5 Tex. B.J. 96 (1942) reprinted in 8 Tex. B.J. 9 (1945).

(No. 18) Question: Under Rule 364, subdivision (a), providing that appellant desiring to suspend the execution of a judgment may do so by giving a bond "in a sum at least the amount of the judgment, interest and costs," how is the provision for interest to be taken care of when the rule does not prescribe the amount of interest or the length of time for which interest shall be paid?

Answer: Rules 364 and 368, both in­clusive, should be considered together. The condition of the supersedeas bond is that appellant will perform the judgment, sen­tence or decree of the appellate court "and pay all such damages as said court may award against him." The intent is that, pending the appeal, the supersedeas bond shall always be in an amount and with sufficient sureties to enable the appellee to collect the judgment against the appel­lant and his sureties if it is affirmed. The bond should, therefore, be "in a sum at least the amount of the judgment" plus an estimated amount of interest, which will probably accrue during the appeal at the rate prescribed in the judgment, plus the estimated amount of the costs. Rules 365 and 366 prescribe an adequate remedy to the appellee if the bond in the first instance is not adequate, or, if pending the appeal, becomes insufficient either as to amount or as to the sureties.

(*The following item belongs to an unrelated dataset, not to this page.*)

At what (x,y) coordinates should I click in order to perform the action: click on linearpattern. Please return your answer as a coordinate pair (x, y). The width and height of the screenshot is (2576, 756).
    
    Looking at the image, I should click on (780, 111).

5 Tex. B.J. 321 (1942) reprinted in 8 Tex. B.J. 21 (1945).

(No. 54) Question: What is the proper procedure to mature the liability of the sureties upon a supersedeas bond given under Subdivi­sion (c) of Rule 364? We understand that this inquiry relates to a case where the defendant gives a supersedeas bond under, Rule 364(c) after a plaintiff recovers a money judgment together with the fore­closure of a lien upon a piece of real estate, and as authorized by the Rule the de­fendant does not give a full supersedeas bond but gives a bond to cover the esti­mated rents and hire of the real estate pending the appeal plus court costs.

Answer: It is the opinion of subcom­mittee that the only change in the previous procedure intended to be effected by sub­division (c) of Rule 364 was to authorize a partial supersedeas which would super­sede only that part of the judgment re­lating to recovery of or foreclosure upon a specific piece of real property.

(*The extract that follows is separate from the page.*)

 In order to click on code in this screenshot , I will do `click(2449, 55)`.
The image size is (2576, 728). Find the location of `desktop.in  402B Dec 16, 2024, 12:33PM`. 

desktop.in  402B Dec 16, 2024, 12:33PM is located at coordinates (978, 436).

The liability of the sureties upon such a supersedeas bond, when the judgment is affirmed, is the same as it formerly was upon a bond given under the statute (Arti­cle2270), except that the amount of the bond is not double the value of the judg­ment as formerly required by the statute but is an amount fixed by the trial court "not less than the rents and hire of said real estate" during the pendency of the appeal.

Although the method of fixing the amount of such a partial supersedeas bond is based by the rule upon the rents and hire of the real estate pending the appeal, nevertheless the condition of the bond is the same as set out in subdivision (a) of the rule, namely that the appellant shall prosecute his appeal with effect, etc. If said condition is not complied with, then the liability of the sureties is determined as under any other supersedeas bond, in such cases, not to exceed, of course, the amount fixed by the bond.

There are a number of court decisions relating to the liability of sureties under supersedeas bonds in such cases and re­lating to the method of "determining the extent of damages sustained by the ap­pellee because of the appeal (see annota­tions in Vernon's Statutes under Article 2270), but those are matters relating to rules of law and decisions which are not peculiar to the new rules and which do not involve the interpretation of any par­ticular phraseology of the rules.

Therefore this subcommittee feels that it is not within its province to undertake to give an opinion upon the extent of the liability of the sureties in any particular case or upon the matter of how to proceed in any particular case in order to mature the liability of the sureties. In other words, the subcommittee feels that it should confine its interpretations to gen­eral explanations of the rules, and that the above general construction of the rule is as far as the subcommittee can prop­erly go in answering the question.

5 Tex. B.J. 321 (1942) reprinted in 8 Tex. B.J. 22 (1945).